The Time I Met James Patterson, or How to Make a Relationship Manager Shit Her Skirt

Writing my last review made me reminisce about James Patterson.  At various stores, at various times between 2001 and 2007 I worked at Barnes and Noble.  My first and third times were at the Montgomeryville location, which will always be my true love.  I honestly can’t remember what Maddie’s official title was, but basically she was responsible for bringing in authors and hosting the various bookstore events.  She’s amazing.  I was hand-selling the hell out of Shawn McBride’s awesome Green Grass Grace.  I tried to get that in everyone’s hands.  I told them to read the first paragraph.  If they were offput, it wasn’t for them.  If they laughed, they’ll love the shit out of the rest of the book.  Seriously, it opens “Hellfire hallelujah and halitosis.  Mike Schmidt sits to pee.  How you doing, fuckface?”  I sold over a hundred fucking copies of that book.  So Shawn McBride was coming to our store for a book signing.  But it was one of the nights I had a rehearsal or something or other. So I couldn’t be there.  Maddie told Shawn what I’d been doing, and she got me a signed copy of his book.  I still have it.  I have given every book I’ve owned to the library, with the exception of that copy of Green Grass Grace and the copy of Ask the Dust that Corbin Dunphy gave me.  It’s that awesome.  And so is Maddie.  And so is Shawn McBride.  Where’s Stickball City Sweethearts, fuckface?!
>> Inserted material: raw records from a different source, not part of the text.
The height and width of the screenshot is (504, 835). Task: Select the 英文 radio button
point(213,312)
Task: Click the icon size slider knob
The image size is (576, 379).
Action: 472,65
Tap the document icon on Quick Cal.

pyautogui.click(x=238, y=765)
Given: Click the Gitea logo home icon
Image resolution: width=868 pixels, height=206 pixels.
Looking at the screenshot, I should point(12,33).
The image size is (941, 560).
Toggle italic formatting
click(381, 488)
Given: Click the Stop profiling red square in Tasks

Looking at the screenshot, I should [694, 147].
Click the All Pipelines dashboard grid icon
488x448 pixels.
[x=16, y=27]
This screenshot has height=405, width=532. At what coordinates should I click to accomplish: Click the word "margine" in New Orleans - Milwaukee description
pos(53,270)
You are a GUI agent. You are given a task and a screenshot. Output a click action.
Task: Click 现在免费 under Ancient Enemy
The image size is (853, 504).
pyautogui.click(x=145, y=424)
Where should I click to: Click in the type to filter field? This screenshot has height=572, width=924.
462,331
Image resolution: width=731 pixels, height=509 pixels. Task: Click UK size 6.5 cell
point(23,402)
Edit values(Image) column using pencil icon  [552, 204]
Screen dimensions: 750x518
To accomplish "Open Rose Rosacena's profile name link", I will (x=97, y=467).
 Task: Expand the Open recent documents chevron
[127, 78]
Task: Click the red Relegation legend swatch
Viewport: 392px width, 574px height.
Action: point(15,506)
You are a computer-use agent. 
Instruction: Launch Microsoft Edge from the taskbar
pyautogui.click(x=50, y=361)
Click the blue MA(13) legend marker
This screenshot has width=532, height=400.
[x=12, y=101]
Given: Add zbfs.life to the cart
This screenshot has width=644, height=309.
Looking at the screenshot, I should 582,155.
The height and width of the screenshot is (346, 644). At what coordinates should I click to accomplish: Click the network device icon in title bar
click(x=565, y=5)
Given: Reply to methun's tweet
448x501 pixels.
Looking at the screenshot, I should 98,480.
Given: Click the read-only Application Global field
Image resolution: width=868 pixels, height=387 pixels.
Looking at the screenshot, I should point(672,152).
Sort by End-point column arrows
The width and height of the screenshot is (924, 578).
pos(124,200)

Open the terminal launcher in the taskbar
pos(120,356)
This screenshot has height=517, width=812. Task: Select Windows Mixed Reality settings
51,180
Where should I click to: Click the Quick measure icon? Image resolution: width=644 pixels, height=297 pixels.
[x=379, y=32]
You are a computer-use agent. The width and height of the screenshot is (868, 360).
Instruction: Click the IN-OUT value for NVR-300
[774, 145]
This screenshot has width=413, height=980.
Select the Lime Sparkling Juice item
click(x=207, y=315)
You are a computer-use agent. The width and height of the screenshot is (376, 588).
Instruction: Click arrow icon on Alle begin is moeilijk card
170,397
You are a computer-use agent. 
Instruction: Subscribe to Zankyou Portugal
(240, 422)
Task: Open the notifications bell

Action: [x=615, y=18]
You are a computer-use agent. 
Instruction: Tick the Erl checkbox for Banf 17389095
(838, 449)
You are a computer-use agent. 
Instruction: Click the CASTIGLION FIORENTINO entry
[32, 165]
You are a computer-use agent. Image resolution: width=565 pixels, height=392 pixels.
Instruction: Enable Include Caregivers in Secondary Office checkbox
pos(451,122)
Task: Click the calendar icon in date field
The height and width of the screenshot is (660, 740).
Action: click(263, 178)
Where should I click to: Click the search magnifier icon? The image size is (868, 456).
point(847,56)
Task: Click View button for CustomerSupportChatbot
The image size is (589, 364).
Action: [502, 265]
Anyway, this was post the story I told in the other section.  About my railing of the quality of Patterson.  James Patterson was doing a book tour, and he was stopping at the Montgomeryville store.  And I happened to be working that night.  Now, everyone knew my penchant for telling the scathing truth.  And my feelings on James Patterson.  So they were trying to keep me busy.  Through shuffling of jobs and responsibilities, it some how became evident that they needed someone to stand next to James Patterson and place “autographed copy” stickers on the hardcovers people were having signed.  And one of the managers missed the memo — or perhaps were keen on chaos like I was — and ended up selecting me.  So there I was, standing next to James Patterson as he was signing books, as his legions of fans walked past.  And I stood there, smiling, and sticking the stickers on the books.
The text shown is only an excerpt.